● **WHAT IS NEEDED**
All lines from the one containing "Where should I" through the final line of the listing below, and no others, must be returned exactly; no pictures belong in the copy.
::::::::::
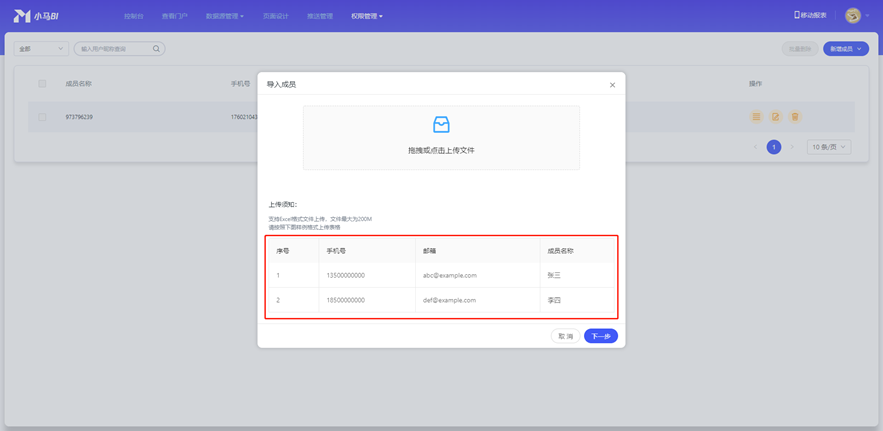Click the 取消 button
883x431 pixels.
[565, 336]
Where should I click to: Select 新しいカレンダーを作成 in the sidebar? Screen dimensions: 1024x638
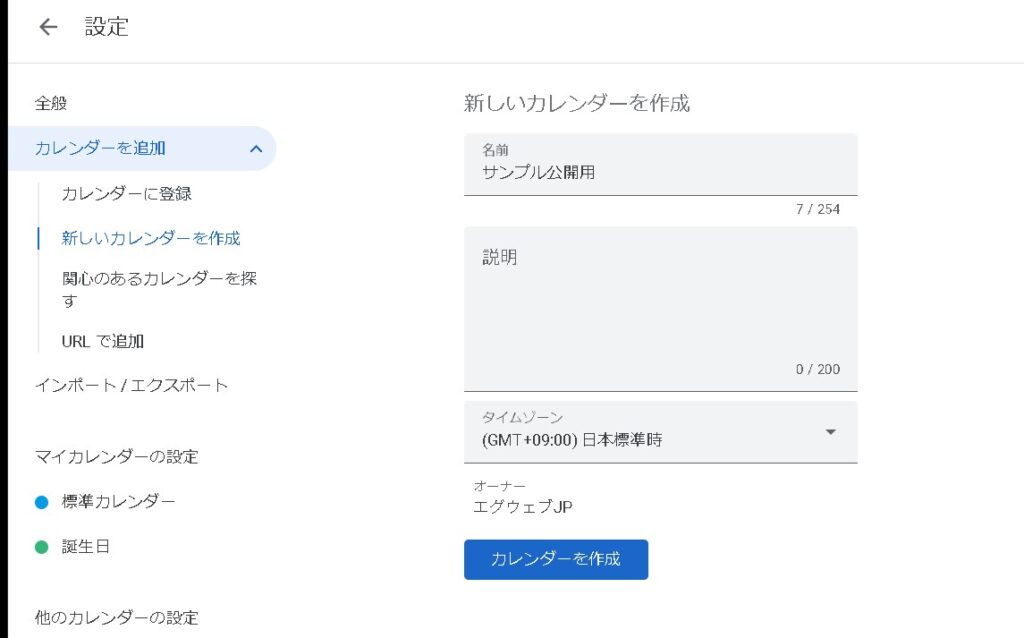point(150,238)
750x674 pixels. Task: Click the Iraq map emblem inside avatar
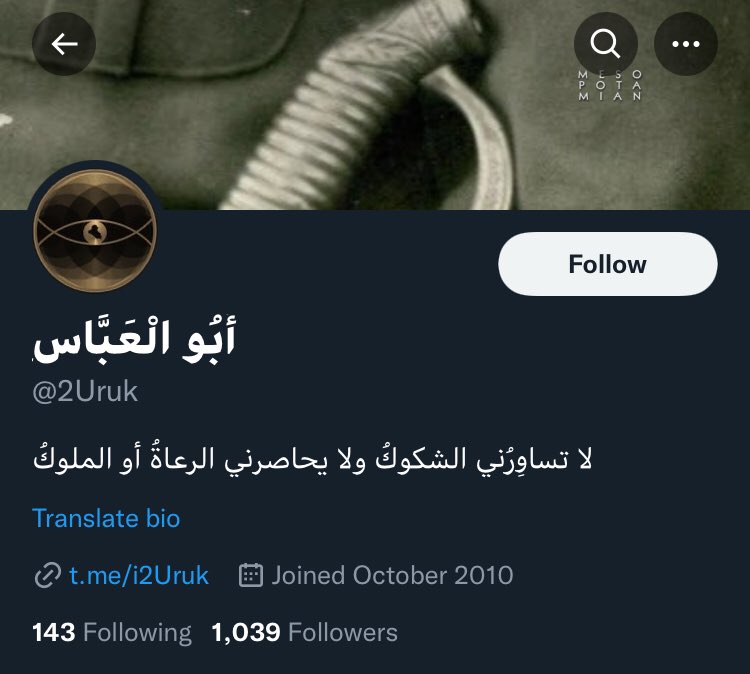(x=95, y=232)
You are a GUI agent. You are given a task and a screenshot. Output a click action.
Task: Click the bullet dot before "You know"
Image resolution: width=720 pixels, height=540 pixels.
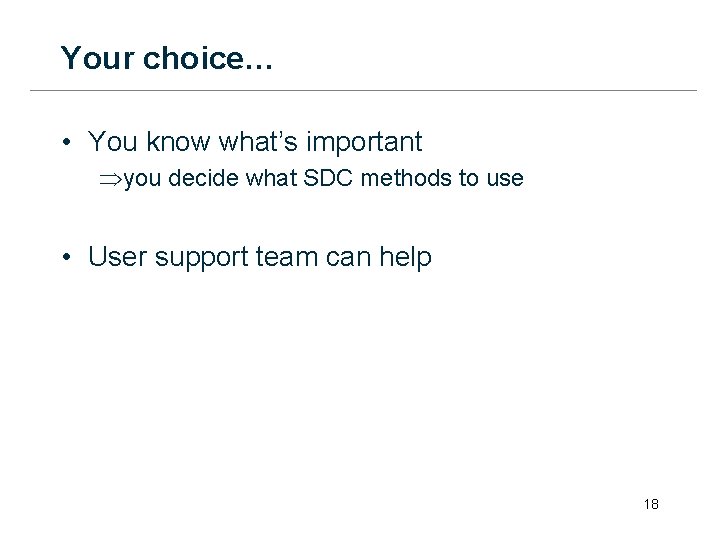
::::::::::
● **TASK OUTPUT**
Where should I click to: Select 新しいカレンダーを作成 in the sidebar? Screen dimensions: 1024x638
point(150,238)
750x674 pixels. Task: Click the Iraq map emblem inside avatar
(x=95, y=232)
You are a GUI agent. You are given a task and a screenshot. Output a click action.
Task: Click the bullet dot before "You know"
Image resolution: width=720 pixels, height=540 pixels.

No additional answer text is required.